Total joint arthroplasty is a highly successful surgical procedure for patients who have painful arthritic joints. The increasing prevalence of total joint arthroplasty is generating substantial expenditures in the American healthcare system. Healthcare payers, specifically the Centers for Medicare and Medicaid Services, currently target total joint arthroplasty as an area for healthcare cost-savings initiatives, which has resulted in increased scrutiny surrounding orthopaedic care, health resource utilization, and hospital readmissions. Identifying the complications associated with total hip and total knee arthroplasty that result in readmissions will be critically important for predictive modeling and to decrease the number of readmissions after total joint arthroplasty.
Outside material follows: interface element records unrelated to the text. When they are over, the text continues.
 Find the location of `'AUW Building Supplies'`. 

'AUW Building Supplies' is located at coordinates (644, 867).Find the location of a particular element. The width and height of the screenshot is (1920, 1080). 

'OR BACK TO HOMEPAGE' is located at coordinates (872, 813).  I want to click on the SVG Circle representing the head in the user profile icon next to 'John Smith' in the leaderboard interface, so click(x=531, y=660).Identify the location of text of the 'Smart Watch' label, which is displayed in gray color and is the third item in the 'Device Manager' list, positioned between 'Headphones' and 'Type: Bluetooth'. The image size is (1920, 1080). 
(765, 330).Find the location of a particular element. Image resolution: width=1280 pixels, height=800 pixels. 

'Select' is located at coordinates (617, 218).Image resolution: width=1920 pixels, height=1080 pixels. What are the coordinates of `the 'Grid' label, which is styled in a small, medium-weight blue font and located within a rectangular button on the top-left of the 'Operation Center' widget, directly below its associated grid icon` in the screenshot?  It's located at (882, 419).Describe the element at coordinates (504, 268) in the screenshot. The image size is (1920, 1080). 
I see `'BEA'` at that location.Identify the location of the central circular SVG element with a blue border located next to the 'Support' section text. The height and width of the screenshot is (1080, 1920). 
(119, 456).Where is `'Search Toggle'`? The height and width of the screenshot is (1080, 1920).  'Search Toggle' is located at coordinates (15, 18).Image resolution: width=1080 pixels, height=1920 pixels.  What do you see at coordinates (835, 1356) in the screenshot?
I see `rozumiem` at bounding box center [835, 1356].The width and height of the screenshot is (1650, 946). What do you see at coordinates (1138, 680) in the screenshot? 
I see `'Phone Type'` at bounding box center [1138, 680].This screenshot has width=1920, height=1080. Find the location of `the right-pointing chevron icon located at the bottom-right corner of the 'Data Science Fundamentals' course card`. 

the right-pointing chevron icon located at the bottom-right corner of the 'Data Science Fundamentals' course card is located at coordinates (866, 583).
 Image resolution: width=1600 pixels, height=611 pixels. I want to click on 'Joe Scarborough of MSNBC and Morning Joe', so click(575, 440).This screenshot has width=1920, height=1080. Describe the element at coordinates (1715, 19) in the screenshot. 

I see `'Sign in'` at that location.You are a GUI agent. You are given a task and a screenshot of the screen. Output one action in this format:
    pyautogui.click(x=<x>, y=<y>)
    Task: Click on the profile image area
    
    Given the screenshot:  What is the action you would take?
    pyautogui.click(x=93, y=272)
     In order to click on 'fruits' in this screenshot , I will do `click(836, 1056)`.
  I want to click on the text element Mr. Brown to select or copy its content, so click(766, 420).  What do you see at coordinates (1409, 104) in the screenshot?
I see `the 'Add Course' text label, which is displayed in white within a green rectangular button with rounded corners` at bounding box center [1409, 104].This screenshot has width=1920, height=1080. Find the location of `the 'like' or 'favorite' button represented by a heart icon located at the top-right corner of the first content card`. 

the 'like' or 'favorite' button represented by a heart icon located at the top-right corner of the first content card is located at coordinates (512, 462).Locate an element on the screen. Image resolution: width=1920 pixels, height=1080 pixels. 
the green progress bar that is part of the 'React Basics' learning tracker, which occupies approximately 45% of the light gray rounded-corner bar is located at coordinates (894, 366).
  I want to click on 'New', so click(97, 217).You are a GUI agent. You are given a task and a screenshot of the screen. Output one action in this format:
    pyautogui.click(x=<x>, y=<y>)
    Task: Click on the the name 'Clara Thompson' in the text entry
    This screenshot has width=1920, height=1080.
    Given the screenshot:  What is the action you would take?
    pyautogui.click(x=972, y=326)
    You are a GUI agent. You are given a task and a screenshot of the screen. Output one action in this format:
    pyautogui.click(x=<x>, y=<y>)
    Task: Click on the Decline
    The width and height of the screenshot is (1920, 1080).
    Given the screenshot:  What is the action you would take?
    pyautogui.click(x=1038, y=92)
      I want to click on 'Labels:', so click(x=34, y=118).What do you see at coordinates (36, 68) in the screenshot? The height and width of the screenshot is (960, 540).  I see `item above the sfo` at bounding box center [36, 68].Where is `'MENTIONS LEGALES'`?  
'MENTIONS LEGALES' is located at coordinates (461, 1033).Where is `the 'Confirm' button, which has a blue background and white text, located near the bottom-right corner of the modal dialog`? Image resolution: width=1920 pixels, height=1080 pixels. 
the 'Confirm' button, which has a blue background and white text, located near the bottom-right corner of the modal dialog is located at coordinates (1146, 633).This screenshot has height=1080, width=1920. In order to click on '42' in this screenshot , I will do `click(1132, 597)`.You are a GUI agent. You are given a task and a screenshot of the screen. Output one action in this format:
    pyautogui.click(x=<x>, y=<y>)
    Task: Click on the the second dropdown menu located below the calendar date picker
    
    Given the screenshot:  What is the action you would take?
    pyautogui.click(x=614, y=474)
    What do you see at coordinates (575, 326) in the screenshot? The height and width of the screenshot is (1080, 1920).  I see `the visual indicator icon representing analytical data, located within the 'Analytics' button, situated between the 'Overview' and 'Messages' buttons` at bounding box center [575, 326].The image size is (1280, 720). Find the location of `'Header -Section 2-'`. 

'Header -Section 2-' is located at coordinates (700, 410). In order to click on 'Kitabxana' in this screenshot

In addition, improving perioperative optimization, providing seamless episodic care, and intensifying posthospital coordination of care may decrease the number of unnecessary hospital readmissions. Identified modifiable risk factors that substantially contribute to poor clinical outcomes after total joint arthroplasty include morbid obesity; poorly controlled diabetes and nutritional deficiencies; Staphylococcus aureus colonization; tobacco use; venous thromboembolic disease; cardiovascular disease; neurocognitive, psychological, and behavioral problems; and physical deconditioning and fall risk. Both clinical practice and research will be enhanced if defined total joint arthroplasty complications are standardized and stratification schemes are used to identify high-risk patients. Subsequently, clinical intervention will be warranted to address modifiable risk factors before proceeding with total joint arthroplasty.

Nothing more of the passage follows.